First spring seminar helps launch Floral Gateway 2019

Speakers form various companies standing for photo

Published: Tuesday, 02nd April 2019

Over 20 community groups attended the Scottish Borders’ first ever Spring Seminar which helped launch this year’s Floral Gateway competition.

Spring seminar

The event saw speakers from a range of organisations and charities provide information and advice to local groups on a variety of topics including:

  • biodiversity
  • sustainable food production
  • potential funding streams

There was an opportunity to sign up for Floral Gateway 2019, recognising the efforts of communities to maintain the region.

Neighbourhoods Review

Groups were also provided with an update on the Neighbourhoods Review, which has been implementing changes to ensure environmental and financial sustainability of our services. The seminar reflected on the changes made last year to grasscutting maintenance, as well as proposals on the alternatives to bedding plant provision to be made this autumn, biodiversity and new wildflower areas due to be introduced.

Community proposals

Groups were given the chance to discuss specific proposals in their communities and creative ideas for the future which were aided by a series of spring seminar speakers who offered evidence of how groups can play their part to do things differently. They included:

  • Lisa Brydon, Wilton Lodge Park Volunteer Co-ordinator
  • John Wilkinson, Borders Beekeepers Association
  • Karen Birch, charity Abundant Borders
  • Shona Smith, our Communities and Partnerships Manager
  • Andrew Hogarth, East Lothian Council’s Amenity Services team

More details of the specific proposals for each community will be available within the next month on our website, with community groups welcome to get in touch in the meantime to discuss their local area.

Floral Gateway 2019

Classes

There are five classes which communities can enter:

  • Wee Village with a maximum population of 300
  • Small Village with a population between 301 and 1,000
  • Large Village with a population between 1,001 and 2,500
  • Town with a population over 2,500
  • Champion of Champions - each class winner from the previous year judged against each other

You can enter the Community Awards even if you are not entering the Floral Gateway competition.

The Community Awards are:

  • The Welcome Award - For first time entrants (or those returning after a lengthy absence) to the Floral Gateway competition
  • The Quality of Life Award – One or more award in each of our five areas (Berwickshire, Cheviot, Eildon, Teviot and Liddesdale and Tweeddale). This award will recognise the significant impact that a project, initiative or ongoing community involvement in each area has made to support, promote and enhance the quality of life in that area
  • The Clean and Tidy Award – This award will be determined by the points given for ‘Cleanliness’ as part of the judging of the Floral Gateway competition
  • The Border Biodiversity Award – Where a project, initiative or community wishes to be considered for their efforts in increasing the biodiversity of the region. This could be through local food production, recycling or through enhancing the region as a result of changed environmental management or maintenance

Entries for the Floral Gateway 2019 can be made now, with entry details and forms are available.

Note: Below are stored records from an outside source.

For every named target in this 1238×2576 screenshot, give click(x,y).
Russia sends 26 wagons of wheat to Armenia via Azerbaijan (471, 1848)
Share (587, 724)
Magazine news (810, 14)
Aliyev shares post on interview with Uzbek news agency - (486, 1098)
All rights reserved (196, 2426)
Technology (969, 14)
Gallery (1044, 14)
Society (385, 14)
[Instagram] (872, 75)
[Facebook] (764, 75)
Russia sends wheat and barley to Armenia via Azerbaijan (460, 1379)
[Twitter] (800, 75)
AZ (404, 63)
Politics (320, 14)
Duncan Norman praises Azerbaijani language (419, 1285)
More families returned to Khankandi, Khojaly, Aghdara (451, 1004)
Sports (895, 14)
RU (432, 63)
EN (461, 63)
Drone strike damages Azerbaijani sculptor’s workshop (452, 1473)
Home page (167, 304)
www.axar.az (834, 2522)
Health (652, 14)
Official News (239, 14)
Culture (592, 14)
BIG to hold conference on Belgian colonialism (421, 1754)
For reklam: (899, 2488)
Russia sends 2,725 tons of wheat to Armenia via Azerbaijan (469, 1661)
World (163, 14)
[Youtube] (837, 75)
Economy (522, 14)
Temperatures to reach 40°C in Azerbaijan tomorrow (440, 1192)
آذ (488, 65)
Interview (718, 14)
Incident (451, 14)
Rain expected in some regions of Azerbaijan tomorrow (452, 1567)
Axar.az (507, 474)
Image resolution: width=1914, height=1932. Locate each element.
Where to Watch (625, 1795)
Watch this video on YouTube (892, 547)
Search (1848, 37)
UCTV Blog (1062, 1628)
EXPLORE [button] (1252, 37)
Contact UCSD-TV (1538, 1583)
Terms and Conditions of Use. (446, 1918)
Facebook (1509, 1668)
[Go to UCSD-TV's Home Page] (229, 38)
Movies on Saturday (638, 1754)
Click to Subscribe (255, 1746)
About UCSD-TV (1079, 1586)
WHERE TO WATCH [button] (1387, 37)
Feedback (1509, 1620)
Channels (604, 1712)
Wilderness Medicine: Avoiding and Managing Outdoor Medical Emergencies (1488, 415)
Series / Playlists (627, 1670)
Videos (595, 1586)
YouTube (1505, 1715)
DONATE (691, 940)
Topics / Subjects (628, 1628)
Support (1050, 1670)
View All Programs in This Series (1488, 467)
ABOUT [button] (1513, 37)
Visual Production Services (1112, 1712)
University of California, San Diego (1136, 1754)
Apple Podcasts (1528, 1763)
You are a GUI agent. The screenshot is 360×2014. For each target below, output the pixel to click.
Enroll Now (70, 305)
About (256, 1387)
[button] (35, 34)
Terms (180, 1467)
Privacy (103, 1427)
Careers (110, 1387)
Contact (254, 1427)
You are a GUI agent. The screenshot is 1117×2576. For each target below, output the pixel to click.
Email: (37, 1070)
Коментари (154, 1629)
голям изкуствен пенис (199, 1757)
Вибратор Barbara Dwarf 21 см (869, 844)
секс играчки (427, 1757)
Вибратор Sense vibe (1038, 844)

Councillor Sandy Aitchison, Executive Member for Neighbourhoods and Locality Services

“The first ever Scottish Borders Spring Seminar proved an excellent opportunity to engage with communities on a range of topics.

“The speakers provided the groups with plenty of imaginative ideas and highlighted how working together can ensure we all play our part to maintain our beautiful region for local people and visitors.

“We know 2018 was a challenging year in terms of the changes to grasscutting maintenance but we need to do things differently due to the significant financial challenges we are now facing.

“This year that means deciding what to do with bedding plants, with options including introducing hardy annual or perennial flowering plants or turfing over areas, which is why the input of local community groups is so important ahead of any decisions being made.

“We are also now focussing on improving the biodiversity of the Borders and we would again like to hear from more community groups or organisations who want to engage with us on this topic.

“This includes any groups wanting to enter the Floral Gateway awards which take place in September, when we hope to host another seminar following the success of our first one.”

Further Information

An image of the Spring Seminar speakers, Floral Gateway logo and past winners is available on our Flickr page.

Under the Nature Conservation (Scotland) Act (2004), all public bodies in Scotland are required to further the conservation of biodiversity when carrying out their responsibilities.